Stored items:
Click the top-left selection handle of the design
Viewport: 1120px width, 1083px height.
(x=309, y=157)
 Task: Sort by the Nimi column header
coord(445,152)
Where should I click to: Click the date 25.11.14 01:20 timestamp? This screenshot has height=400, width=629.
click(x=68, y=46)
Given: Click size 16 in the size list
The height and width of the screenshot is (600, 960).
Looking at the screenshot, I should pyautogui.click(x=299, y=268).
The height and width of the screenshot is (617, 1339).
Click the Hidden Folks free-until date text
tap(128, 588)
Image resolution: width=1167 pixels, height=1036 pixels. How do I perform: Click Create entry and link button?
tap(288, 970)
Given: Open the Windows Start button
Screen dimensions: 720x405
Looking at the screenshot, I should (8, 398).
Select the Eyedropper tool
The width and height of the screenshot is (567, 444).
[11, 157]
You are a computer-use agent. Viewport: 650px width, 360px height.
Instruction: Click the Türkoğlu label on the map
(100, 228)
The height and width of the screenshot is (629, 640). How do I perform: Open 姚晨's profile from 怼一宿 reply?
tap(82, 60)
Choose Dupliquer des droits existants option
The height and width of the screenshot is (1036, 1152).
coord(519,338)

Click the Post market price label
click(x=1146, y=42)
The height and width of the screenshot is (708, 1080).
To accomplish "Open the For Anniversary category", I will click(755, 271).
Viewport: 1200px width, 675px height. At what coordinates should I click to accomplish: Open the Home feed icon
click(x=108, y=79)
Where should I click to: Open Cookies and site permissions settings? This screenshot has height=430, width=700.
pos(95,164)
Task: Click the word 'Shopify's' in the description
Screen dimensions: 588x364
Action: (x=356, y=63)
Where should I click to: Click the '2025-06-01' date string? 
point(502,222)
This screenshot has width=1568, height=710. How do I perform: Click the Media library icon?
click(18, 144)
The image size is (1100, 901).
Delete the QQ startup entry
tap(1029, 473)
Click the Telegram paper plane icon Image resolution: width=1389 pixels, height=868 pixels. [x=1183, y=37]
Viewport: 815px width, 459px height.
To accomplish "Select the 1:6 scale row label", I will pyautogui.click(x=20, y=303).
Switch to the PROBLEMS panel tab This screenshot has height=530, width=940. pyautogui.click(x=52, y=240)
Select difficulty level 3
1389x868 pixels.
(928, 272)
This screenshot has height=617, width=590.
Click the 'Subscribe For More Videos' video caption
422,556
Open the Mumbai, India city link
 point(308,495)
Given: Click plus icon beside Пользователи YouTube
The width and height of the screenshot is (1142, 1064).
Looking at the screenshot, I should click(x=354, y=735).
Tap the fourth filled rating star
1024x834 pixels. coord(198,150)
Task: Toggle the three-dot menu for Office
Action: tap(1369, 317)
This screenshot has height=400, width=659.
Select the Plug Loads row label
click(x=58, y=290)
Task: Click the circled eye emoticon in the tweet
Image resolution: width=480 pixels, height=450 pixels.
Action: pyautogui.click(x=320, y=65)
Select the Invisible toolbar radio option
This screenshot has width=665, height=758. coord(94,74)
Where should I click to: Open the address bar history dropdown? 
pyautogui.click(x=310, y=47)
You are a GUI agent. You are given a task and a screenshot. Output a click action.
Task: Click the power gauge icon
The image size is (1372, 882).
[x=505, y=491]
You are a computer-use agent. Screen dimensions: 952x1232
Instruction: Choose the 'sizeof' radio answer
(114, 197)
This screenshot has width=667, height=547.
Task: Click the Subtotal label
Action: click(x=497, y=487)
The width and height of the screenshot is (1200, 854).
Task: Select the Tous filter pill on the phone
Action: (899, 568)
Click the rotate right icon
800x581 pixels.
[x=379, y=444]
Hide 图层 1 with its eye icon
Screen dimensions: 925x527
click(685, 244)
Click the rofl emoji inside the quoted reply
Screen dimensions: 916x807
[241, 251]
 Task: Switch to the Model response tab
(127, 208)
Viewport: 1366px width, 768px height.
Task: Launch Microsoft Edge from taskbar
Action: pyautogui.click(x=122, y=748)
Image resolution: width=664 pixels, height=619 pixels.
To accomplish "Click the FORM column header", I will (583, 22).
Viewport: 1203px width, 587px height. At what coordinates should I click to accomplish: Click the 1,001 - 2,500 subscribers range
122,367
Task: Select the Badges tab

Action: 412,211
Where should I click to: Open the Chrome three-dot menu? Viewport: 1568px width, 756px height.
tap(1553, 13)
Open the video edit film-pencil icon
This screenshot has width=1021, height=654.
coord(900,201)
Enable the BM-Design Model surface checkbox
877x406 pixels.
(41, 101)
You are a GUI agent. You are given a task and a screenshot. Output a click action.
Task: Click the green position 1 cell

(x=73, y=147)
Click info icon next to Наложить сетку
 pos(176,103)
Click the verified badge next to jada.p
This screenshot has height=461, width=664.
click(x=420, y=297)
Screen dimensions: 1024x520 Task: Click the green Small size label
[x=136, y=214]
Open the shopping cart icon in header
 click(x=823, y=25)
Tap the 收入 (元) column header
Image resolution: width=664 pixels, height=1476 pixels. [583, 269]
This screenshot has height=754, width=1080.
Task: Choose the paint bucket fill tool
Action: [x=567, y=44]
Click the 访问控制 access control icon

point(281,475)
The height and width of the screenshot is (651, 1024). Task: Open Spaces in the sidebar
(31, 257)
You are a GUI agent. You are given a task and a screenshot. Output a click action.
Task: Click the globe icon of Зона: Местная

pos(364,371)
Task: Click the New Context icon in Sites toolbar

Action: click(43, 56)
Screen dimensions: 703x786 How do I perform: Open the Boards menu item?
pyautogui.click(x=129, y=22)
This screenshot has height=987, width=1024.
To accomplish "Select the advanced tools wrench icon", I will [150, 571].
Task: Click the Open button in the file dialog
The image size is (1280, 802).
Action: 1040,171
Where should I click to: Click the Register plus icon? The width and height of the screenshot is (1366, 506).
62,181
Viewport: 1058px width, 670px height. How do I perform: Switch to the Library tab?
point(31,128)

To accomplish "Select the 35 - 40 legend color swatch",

AIM OF THE TASK:
Every record listed above needs to be written out again exactly.

YOUR SOLUTION:
Click the top-left selection handle of the design
Viewport: 1120px width, 1083px height.
(x=309, y=157)
 Task: Sort by the Nimi column header
coord(445,152)
Where should I click to: Click the date 25.11.14 01:20 timestamp? This screenshot has height=400, width=629.
click(x=68, y=46)
Given: Click size 16 in the size list
The height and width of the screenshot is (600, 960).
Looking at the screenshot, I should pyautogui.click(x=299, y=268).
The height and width of the screenshot is (617, 1339).
Click the Hidden Folks free-until date text
tap(128, 588)
Image resolution: width=1167 pixels, height=1036 pixels. How do I perform: Click Create entry and link button?
tap(288, 970)
Given: Open the Windows Start button
Screen dimensions: 720x405
Looking at the screenshot, I should (8, 398).
Select the Eyedropper tool
The width and height of the screenshot is (567, 444).
[11, 157]
You are a computer-use agent. Viewport: 650px width, 360px height.
Instruction: Click the Türkoğlu label on the map
(100, 228)
The height and width of the screenshot is (629, 640). How do I perform: Open 姚晨's profile from 怼一宿 reply?
tap(82, 60)
Choose Dupliquer des droits existants option
The height and width of the screenshot is (1036, 1152).
coord(519,338)

Click the Post market price label
click(x=1146, y=42)
The height and width of the screenshot is (708, 1080).
To accomplish "Open the For Anniversary category", I will click(755, 271).
Viewport: 1200px width, 675px height. At what coordinates should I click to accomplish: Open the Home feed icon
click(x=108, y=79)
Where should I click to: Open Cookies and site permissions settings? This screenshot has height=430, width=700.
pos(95,164)
Task: Click the word 'Shopify's' in the description
Screen dimensions: 588x364
Action: (x=356, y=63)
Where should I click to: Click the '2025-06-01' date string? 
point(502,222)
This screenshot has width=1568, height=710. How do I perform: Click the Media library icon?
click(18, 144)
The image size is (1100, 901).
Delete the QQ startup entry
tap(1029, 473)
Click the Telegram paper plane icon Image resolution: width=1389 pixels, height=868 pixels. [x=1183, y=37]
Viewport: 815px width, 459px height.
To accomplish "Select the 1:6 scale row label", I will pyautogui.click(x=20, y=303).
Switch to the PROBLEMS panel tab This screenshot has height=530, width=940. pyautogui.click(x=52, y=240)
Select difficulty level 3
1389x868 pixels.
(928, 272)
This screenshot has height=617, width=590.
Click the 'Subscribe For More Videos' video caption
422,556
Open the Mumbai, India city link
 point(308,495)
Given: Click plus icon beside Пользователи YouTube
The width and height of the screenshot is (1142, 1064).
Looking at the screenshot, I should click(x=354, y=735).
Tap the fourth filled rating star
1024x834 pixels. coord(198,150)
Task: Toggle the three-dot menu for Office
Action: tap(1369, 317)
This screenshot has height=400, width=659.
Select the Plug Loads row label
click(x=58, y=290)
Task: Click the circled eye emoticon in the tweet
Image resolution: width=480 pixels, height=450 pixels.
Action: pyautogui.click(x=320, y=65)
Select the Invisible toolbar radio option
This screenshot has width=665, height=758. coord(94,74)
Where should I click to: Open the address bar history dropdown? 
pyautogui.click(x=310, y=47)
You are a GUI agent. You are given a task and a screenshot. Output a click action.
Task: Click the power gauge icon
The image size is (1372, 882).
[x=505, y=491]
You are a computer-use agent. Screen dimensions: 952x1232
Instruction: Choose the 'sizeof' radio answer
(114, 197)
This screenshot has width=667, height=547.
Task: Click the Subtotal label
Action: click(x=497, y=487)
The width and height of the screenshot is (1200, 854).
Task: Select the Tous filter pill on the phone
Action: (899, 568)
Click the rotate right icon
800x581 pixels.
[x=379, y=444]
Hide 图层 1 with its eye icon
Screen dimensions: 925x527
click(685, 244)
Click the rofl emoji inside the quoted reply
Screen dimensions: 916x807
[241, 251]
 Task: Switch to the Model response tab
(127, 208)
Viewport: 1366px width, 768px height.
Task: Launch Microsoft Edge from taskbar
Action: pyautogui.click(x=122, y=748)
Image resolution: width=664 pixels, height=619 pixels.
To accomplish "Click the FORM column header", I will (583, 22).
Viewport: 1203px width, 587px height. At what coordinates should I click to accomplish: Click the 1,001 - 2,500 subscribers range
122,367
Task: Select the Badges tab

Action: 412,211
Where should I click to: Open the Chrome three-dot menu? Viewport: 1568px width, 756px height.
tap(1553, 13)
Open the video edit film-pencil icon
This screenshot has width=1021, height=654.
coord(900,201)
Enable the BM-Design Model surface checkbox
877x406 pixels.
(41, 101)
You are a GUI agent. You are given a task and a screenshot. Output a click action.
Task: Click the green position 1 cell

(x=73, y=147)
Click info icon next to Наложить сетку
 pos(176,103)
Click the verified badge next to jada.p
This screenshot has height=461, width=664.
click(x=420, y=297)
Screen dimensions: 1024x520 Task: Click the green Small size label
[x=136, y=214]
Open the shopping cart icon in header
 click(x=823, y=25)
Tap the 收入 (元) column header
Image resolution: width=664 pixels, height=1476 pixels. [583, 269]
This screenshot has height=754, width=1080.
Task: Choose the paint bucket fill tool
Action: [x=567, y=44]
Click the 访问控制 access control icon

point(281,475)
The height and width of the screenshot is (651, 1024). Task: Open Spaces in the sidebar
(31, 257)
You are a GUI agent. You are given a task and a screenshot. Output a click action.
Task: Click the globe icon of Зона: Местная

pos(364,371)
Task: Click the New Context icon in Sites toolbar

Action: click(43, 56)
Screen dimensions: 703x786 How do I perform: Open the Boards menu item?
pyautogui.click(x=129, y=22)
This screenshot has height=987, width=1024.
To accomplish "Select the advanced tools wrench icon", I will [150, 571].
Task: Click the Open button in the file dialog
The image size is (1280, 802).
Action: 1040,171
Where should I click to: Click the Register plus icon? The width and height of the screenshot is (1366, 506).
62,181
Viewport: 1058px width, 670px height. How do I perform: Switch to the Library tab?
point(31,128)

To accomplish "Select the 35 - 40 legend color swatch",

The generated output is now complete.